В мастерской послышался пронзительный свист. Вода, находившаяся в машине, проломила чугун, хлынула со страшной силой, но, к счастью, устремилась на старый горн, который она опрокинула, перевернула, скрутила винтом, подобна тому, как смерч обвивается вокруг какого-нибудь дома и уносит его с собой.
— Ого! — хладнокровно заметил Планшет. — Шагрень цела и невредима!
Господин Шпигхальтер, вероятно, была трещина в чугуне или же скважина в большой трубе?
— Нет, нет, я знаю свой чугун. Берите, сударь, эту штуку, в ней сидит черт!
Немец схватил кузнечный молот, бросил кожу на наковальню и с той силой, которую придает гнев, нанес талисману самый страшный удар, какой когда-либо раздавался в его мастерских.
— На ней и следа не осталось! — воскликнул Планшет, поглаживая непокорную шагрень.
Сбежались рабочие. Подмастерье взял кожу и бросил ее в каменноугольную топку горна. Выстроившись полукругом возле огня, все с нетерпением ожидали действия огромных мехов. Рафаэль, Шпигхальтер и профессор стояли в центре притихшей черной толпы. Глядя на эти сверкавшие белки глаз, на эти лица, испачканные опилками железа, на черную и лоснящуюся одежду, на волосатые груди, Рафаэль мысленно перенесся в ночной фантастический мир немецких баллад. Помощник мастера, подержав кожу минут десять в печи, вынул ее щипцами.

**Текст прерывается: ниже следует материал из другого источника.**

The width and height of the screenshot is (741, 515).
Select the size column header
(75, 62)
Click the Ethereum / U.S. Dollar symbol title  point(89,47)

— Дайте, — сказал Рафаэль.
Помощник мастера шутя протянул ее Рафаэлю. Тот, как ни в чем не бывало, смял кожу голыми руками — она была все такая же холодная и гибкая. Раздался крик ужаса, рабочие разбежались, в опустевшей мастерской остались только Валантен и Планшет, — Положительно, в ней есть что-то дьявольское! — с отчаянием в голосе вскричал Рафаэль. — Неужели никакая человеческая сила не властна подарить мне ни одного лишнего дня?
— Милостивый государь, это моя вина, — сокрушенно отвечал математик, — нужно было подвергнуть эту необыкновенную кожу действию прокатных вальцов. Как это мне взбрело в голову предложить вам пресс?
— Я сам вас просил об этом, — возразил Рафаэль. Ученый вздохнул, как обвиняемый, которого двенадцать присяжных признали невиновным. Однако, заинтересовавшись удивительной загадкой, которую задала ему кожа, он подумал с минуту и сказал:
— Нужно воздействовать на это неизвестное вещество реактивами. Сходим к Жафе, — быть может, химия будет удачливее механики.
Валантен в надежде застать знаменитого химика Жафе в его лаборатории пустил лошадь рысью.
— Ну, старый друг, — сказал Планшет, обращаясь к Жафе, который сидел в кресле и рассматривал какой-то осадок, — как поживает химия?
— Она засыпает. Нового ничего. Впрочем, Академия признала существование салицина, но салицин, аспарагин, вокелин, дигиталин — это все не открытия…
— Будучи не в силах изобретать вещи, вы, кажется, дошли до того, что изобретаете наименования, — заметил Рафаэль.
— Совершенно верно, молодой человек!
— Послушай, — сказал профессор Планшет химику, — попробуй разложить вот это вещество. Если ты извлечешь из него какой-нибудь элемент, то я заранее называю его дьяволин, ибо, пытаясь его сжать, мы только что сломали гидравлический пресс.
— Посмотрим, посмотрим! — радостно вскричал химик. — Быть может, оно окажется новым простым телом.
— Это просто-напросто кусок ослиной кожи, — сказал Рафаэль.
— Сударь!.. — негодующе заметил химик.
— Я не шучу, — возразил маркиз и подал ему шагреневую кожу.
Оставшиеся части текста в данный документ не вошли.